In all, your evidence is extremely flimsy.
Finally, I think the internet delivers info so fast today, that sentiment moves much faster than it ever did before. We can get to that -15% today, much quicker than we did in the early 90's.
America is too young to die. Someday “yes” but not now! Not this decade nor the next.
America is the best place in the universe to invest.
Good article Michael Zhuang and thanks for your hard work
www.financialsense.com/Market/wrapup.htm
What we are in now is not your typical cyclical bear. So many businesses have engaged in Enron accounting, and this has to play out.
We might have had a capitulation crash that would have made reality clear, but, due to the trading stops put into effect after '87, that is unlikely to happen.
This means that the LL/LH rollercoaster will be protracted and deeper than projected.
I see S&P500 at 1,130 as the best before this slide is over, with the 50% possibility of 930 if this is the secular bear it is looking more like.
I agree with others here: jumping into the markets full-fledged now would indeed be bold, but I think early.
However, if crude goes to $150 and/or c, mer or Leh goes under that would be a surprise.
www.hussman.net/wmc/wmc041025.htm
I don't think those guys are around anymore.
I like the comment about the titanic... just because things are still going alright in the economy for the most part, does not mean that the hole in the bottom of the ship just might cause the ship to sink!
Some may be looking at the Dow Theory Forecast and assume that the recent uptick on transportation stocks justify a positive out look. I may be wrong, but I thought the Dow Theory also included the utilities average.
At present only the Dow transports are above the 200 day moving average. The industrials and utilities are still well below their moving average.
Did you know that only Mexico of the major stock exchange indexes around the globe are above their 200 day moving average? That includes China, India, Brazil, England, Germany, Korea, etc.
The Dow theory was developed at a time when USA was de-coupled, but for many years now our markets are directly tied to the success of all the world markets.
So, in my humble opinion, the rest of the world must be added to the Dow Theory to confirm an uptrend. There is nothing that I can see that supports the notion that we have reached a bottom.
Get real, the bull herd has not even been willing to even admit that we are in a "recession" yet. If we had a rally from here, it can only be considered a bear market rally, since we or only at the initial stage of a major recession.
Lets face it, since Citigroup has lost 150 billion of capitalization since the beginning of 2007 and is no longer the largest bank by assets in the country and have to rely on Bank of America as our top bank. we are really in trouble. Consider that BAC acquired the largest residential mortgage originator. Boy was that dumb. Now they are so poor they can't bail out Citigroup, Lehman or Goldman or anybody else.
So now we are told that both BAC and C are in trouble and will be cutting dividends.
Then add to the mix that even Goldman and Lehman are both on the edge of downgrades by S-P.
So hang on to your hat folks, we are still in a downturn that will not reach bottom until possibly 2010, if we are lucky.

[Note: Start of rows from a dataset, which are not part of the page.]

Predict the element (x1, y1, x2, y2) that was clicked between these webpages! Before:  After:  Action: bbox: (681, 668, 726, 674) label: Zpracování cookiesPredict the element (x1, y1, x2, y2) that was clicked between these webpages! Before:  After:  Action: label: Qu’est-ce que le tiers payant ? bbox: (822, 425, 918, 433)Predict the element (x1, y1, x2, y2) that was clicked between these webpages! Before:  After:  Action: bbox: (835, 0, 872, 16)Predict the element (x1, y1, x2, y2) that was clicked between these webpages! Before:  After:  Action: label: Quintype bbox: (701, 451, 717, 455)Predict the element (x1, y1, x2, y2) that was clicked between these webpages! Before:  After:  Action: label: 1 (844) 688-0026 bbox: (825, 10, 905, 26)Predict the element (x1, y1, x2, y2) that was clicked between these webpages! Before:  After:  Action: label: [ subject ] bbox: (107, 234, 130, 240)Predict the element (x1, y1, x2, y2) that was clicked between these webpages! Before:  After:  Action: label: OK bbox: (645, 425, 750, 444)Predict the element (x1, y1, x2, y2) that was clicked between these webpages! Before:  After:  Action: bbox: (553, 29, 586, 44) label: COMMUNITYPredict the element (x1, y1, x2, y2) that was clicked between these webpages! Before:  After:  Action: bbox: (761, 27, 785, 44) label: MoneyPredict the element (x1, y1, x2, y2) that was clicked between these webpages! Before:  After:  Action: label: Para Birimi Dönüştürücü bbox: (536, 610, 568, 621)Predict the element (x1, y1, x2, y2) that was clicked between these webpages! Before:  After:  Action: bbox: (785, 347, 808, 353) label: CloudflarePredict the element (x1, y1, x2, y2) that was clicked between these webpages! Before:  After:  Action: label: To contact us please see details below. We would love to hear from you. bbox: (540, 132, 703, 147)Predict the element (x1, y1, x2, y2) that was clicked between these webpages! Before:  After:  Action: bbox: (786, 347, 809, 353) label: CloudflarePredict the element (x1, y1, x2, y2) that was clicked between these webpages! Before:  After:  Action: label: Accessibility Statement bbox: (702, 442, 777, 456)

"Its different this time". Never before in history has the price of energy (read crude oil) been this expensive relative to the salary of the average worker bee. The high price of crude is shutting down the giant shopping machine that comprisies 70% of our GDP. Do you think the price of crude is going to fall anytime soon. Please read J. H. Kunstler's "The Long Emergency". Kunstler says there are NO alternatives to cheap crude oil. I think the time to be bold is a long way off and at much much lower levels.
Great contrarian indicators...
The environment is excellent for incrimentally building positions,
in stocks you want to own long term.
The article is not meant to cover all economic variables. It is meant to be a snapshot from one specific angle.
Some argued the "this time is different" because of the Fed, China, India, Oil prices, etc. Well, every past financial crisis had its own unprecedented challenge, "every time is different". The only constant is the market recovering from each one of them.